Мама и бабушка Акулина оберегали меня. Я сидела в комнате, безучастная ко всему, а они возились с детьми, обустраивались в доме, в котором нас поселил председатель. Это был дом бывшего полицая, и он нам был чужой. Но что делать, не оставаться же на улице. Наш дом был сожжен, как и все дома воевавших на фронте. Дети забегали ко мне в комнату, заглядывали в глаза, терлись о меня головами, тянули на улицу. Из разговора мамы и бабушки я поняла, что некому убрать школу. Из нескольких ее строений уцелел лишь маленький домик, и его надо было подготовить к началу занятий. Я пошла туда и стала мыть две небольших комнаты, в которых потом стали заниматься начальные классы в две смены. Уцелело несколько парт и доска. После уборки, во время которой ко мне присоединилась мама и другие женщины деревни, комнаты стали похожи на школьные классы.
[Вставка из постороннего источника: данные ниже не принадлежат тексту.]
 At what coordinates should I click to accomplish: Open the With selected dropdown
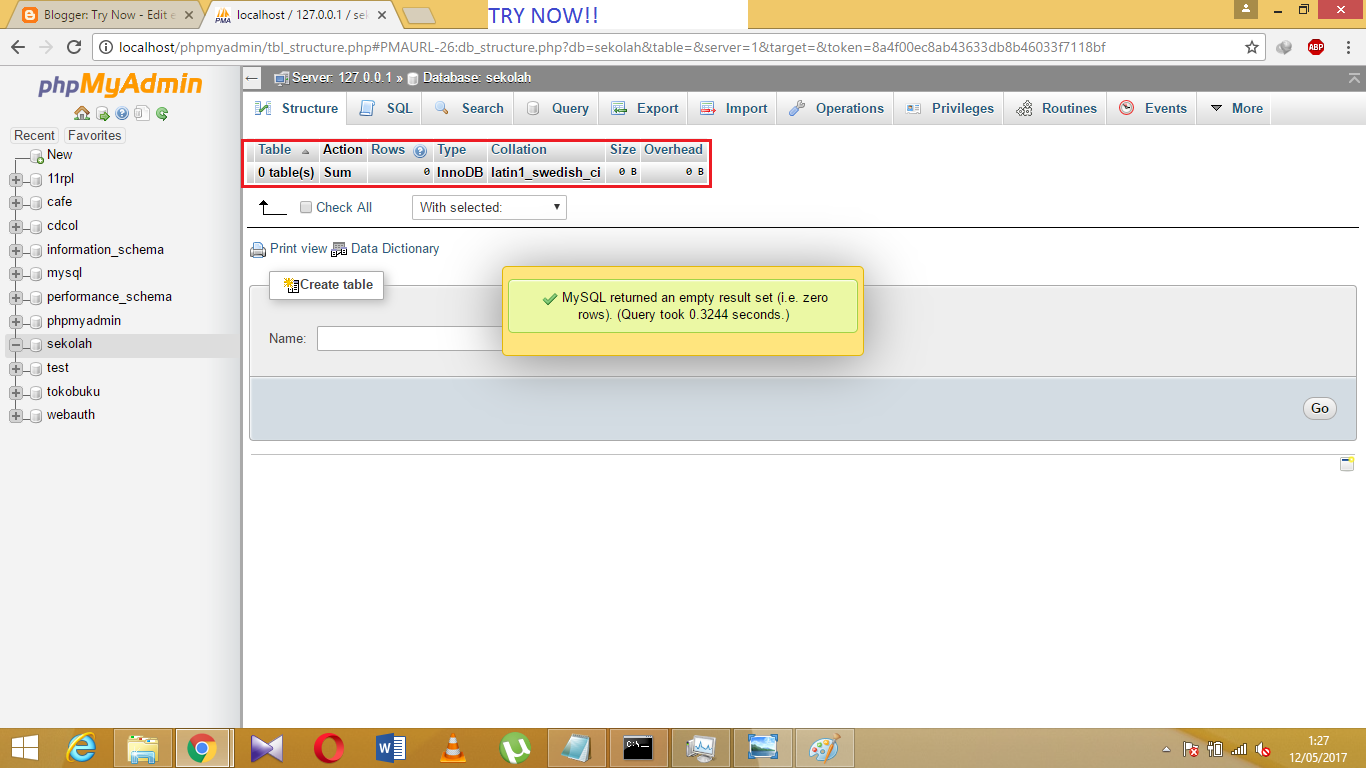(489, 207)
Некому было учить детей, хотя и детей было мало. Но решили вопреки всему начать учебный 1944 год. Из учителей в деревне была только мама. Приехал заведующий районо, попросил меня взять класс. Он сказал маме: «Девочка она грамотная, а насчет методики вы ей поможете». Мы с мамой вдвоем начали учить начальные классы Будищанской школы. Так я стала учительницей в шестнадцать лет.
Мы ждали только одного: окончания войны. С этим ожиданием у меня навсегда связался стук топоров и молотков. Редкий, даже поначалу одинокий звук, но постоянный, раздающийся в деревне с утра до вечера. Идешь по улице, а кто-то однорукий пытается вбить гвоздь, замахнется, а гвоздь падает. Подойдешь, поможешь. Так бы и помогала все время, но дел у всех хватало.
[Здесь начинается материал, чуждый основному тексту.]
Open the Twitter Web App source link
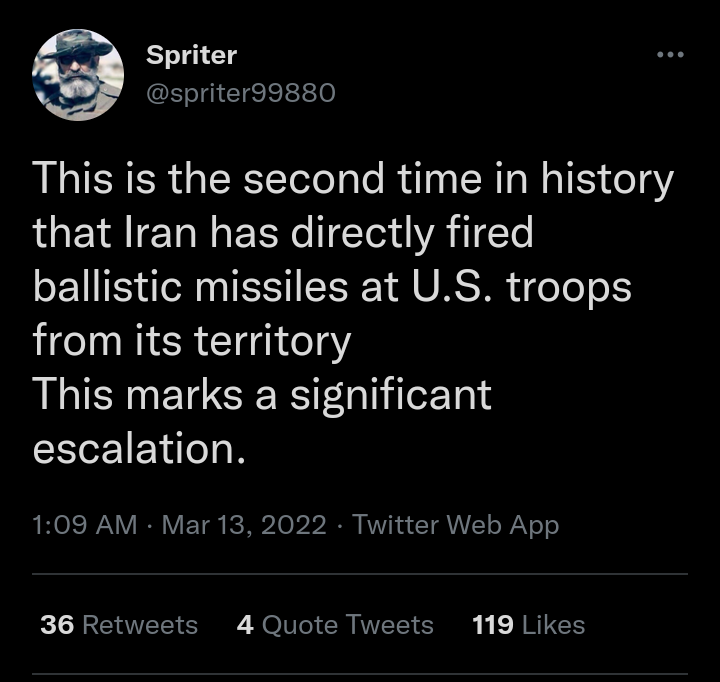 pos(455,525)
Я проработала в школе один учебный год, пока не появились в деревне женщины-учительницы, которые стали работать, а я решила сама учиться дальше. Съездила в Гомель, в медучилище чудом нашли мои документы. Не хотели отдавать, уговаривали учиться у них, но я сказала, что хочу поступить в институт. Я не могла учиться там, куда мы когда-то с Андреем подали мои документы, не могла. И решила поступать в пединститут. Для этого надо было закончить среднюю школу, и я стала учиться в девятом классе в райцентре Чечерске, который был за тридцать километров от нашей деревни. В такую даль не находишься каждый день, и я стала жить на квартире у добрых хозяев, это были бабушка и ее дочь Мария, их фамилия была Державские. Я им помогала по дому, на огороде, на выходные приходила домой. Училась хорошо, я же собиралась сама стать учительницей, и школу поэтому закончила с похвальной грамотой, золотых медалей тогда еще не было. Наверное, с тех пор сидит во мне вечное учительское непонимание: как можно учиться плохо?